En la revolución de octubre desencadenada por las izquierdas,
murieron, según la Dirección General de Seguridad, 1.335 personas y
fueron heridas 2.951. Las investigaciones posteriores han elevado un
poco esos números. La amnistía dejó impunes esos delitos.
Y el Frente Popular añadió la humillación a las víctimas, pues un
decreto del 28 de febrero ordenó la reincorporación a sus puestos de
todos los obreros despedidos por su implicación en la huelga revolucionaria
o su dedicación a la subversión, así como el abono de una
indemnización. En consecuencia, las empresas donde los pistoleros
afiliados a la UGT habían matado a propietarios o a directivos tuvieron
que convivir con esos asesinos engreídos. Azaña, escribió Alcalá Zamora,
sabía que semejante decreto era ilegal, pero se justificó ante él con
que era imprescindible para mantener el orden público.
El 1 de marzo, un nuevo decreto del Gobierno de Azaña canceló las
consecuencias del golpe sedicioso de la Esquerra en Cataluña: repuso en
sus funciones al Parlamento regional suspendido y a Lluís Companys,
condenado por el Tribunal Supremo a treinta años de cárcel, en su puesto
de presidente de la Generalidad.
LOS ASESINOS DE CALVO SOTELO
La amnistía del Frente Popular también benefició a los militares que
se habían unido al golpe de estado de las izquierdas. Uno de ellos fue
el oficial de la Guardia Civil Fernando Condés Romero. En octubre de
1934, él y otros compañeros y militares intentaron apoderarse del Parque
de Automóviles de la Guardia Civil, en Madrid, pero fueron rechazados.
Se le juzgó y se le expulsó de la Guardia Civil. La amnistía le devolvió
el uniforme y el servicio.
La noche del 12 al 13 de julio de 1936, Condés encabezó el comando
terrorista formado por pistoleros y guardias de Asalto que detuvieron al
diputado José Calvo Sotelo en su domicilio. Condés, tirando de grado y
de placa, se impuso a la escolta oficial de Calvo Sotelo y convenció a
éste con su “palabra de Guardia Civil” de que le iban a llevar a la
Dirección General de Seguridad.
Una vez acomodados en la camioneta, se sentó detrás del diputado el
socialista Luis Cuenca Estevas. Éste era un militante socialista de
gatillo fácil al que su partido había desplazado a la provincia de
Cuenca como ‘delegado’ del Ministerio de Gobernación para
romper las urnas en las elecciones del 3 de mayo en la provincia de
Cuenca. Sacó su pistola y le disparó por la espalda a Calvo Sotelo en la
nuca. Cuatro días más tarde, comenzó la guerra civil.

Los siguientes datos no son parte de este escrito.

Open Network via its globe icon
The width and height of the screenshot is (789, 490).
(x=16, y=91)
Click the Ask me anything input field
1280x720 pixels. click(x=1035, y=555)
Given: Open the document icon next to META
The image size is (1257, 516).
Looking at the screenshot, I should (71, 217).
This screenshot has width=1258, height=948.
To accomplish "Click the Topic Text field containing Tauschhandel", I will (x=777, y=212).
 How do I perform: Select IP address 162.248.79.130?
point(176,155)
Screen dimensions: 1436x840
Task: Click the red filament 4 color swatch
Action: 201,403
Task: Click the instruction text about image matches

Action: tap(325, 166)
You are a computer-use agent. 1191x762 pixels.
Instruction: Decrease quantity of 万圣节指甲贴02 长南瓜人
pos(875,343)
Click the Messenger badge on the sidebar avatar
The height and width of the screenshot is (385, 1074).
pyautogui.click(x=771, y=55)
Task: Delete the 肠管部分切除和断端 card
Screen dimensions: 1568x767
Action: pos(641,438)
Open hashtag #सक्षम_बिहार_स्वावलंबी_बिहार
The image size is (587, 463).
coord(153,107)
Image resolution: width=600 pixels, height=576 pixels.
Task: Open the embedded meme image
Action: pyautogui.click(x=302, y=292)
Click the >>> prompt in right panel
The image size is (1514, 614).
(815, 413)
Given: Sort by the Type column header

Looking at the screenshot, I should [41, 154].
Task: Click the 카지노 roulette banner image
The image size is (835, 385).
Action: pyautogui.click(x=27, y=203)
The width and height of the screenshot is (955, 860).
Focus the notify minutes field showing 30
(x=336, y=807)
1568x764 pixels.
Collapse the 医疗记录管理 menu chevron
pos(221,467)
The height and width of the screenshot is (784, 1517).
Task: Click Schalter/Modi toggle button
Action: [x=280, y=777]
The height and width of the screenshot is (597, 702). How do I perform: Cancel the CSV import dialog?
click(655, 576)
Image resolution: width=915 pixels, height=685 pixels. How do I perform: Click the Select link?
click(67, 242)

De esta manera, encontramos a amnistiados por el Frente Popular y, antes, por la Monarquía parlamentaria en el origen de la guerra civil. Esa amnistía, en el reino de la ‘memoria histórica’, poco se ha recordado.
Y un punto en común entre los amnistiados de entonces y los que se
preparan para recibirla es la falta de arrepentimiento de los
delincuentes. Los separatistas que pretendieron destruir la Nación y la
Constitución en 2017 han convertido en lema su grito de satisfacción “ho tornarem a fer”. De nosotros depende que la historia no se repita.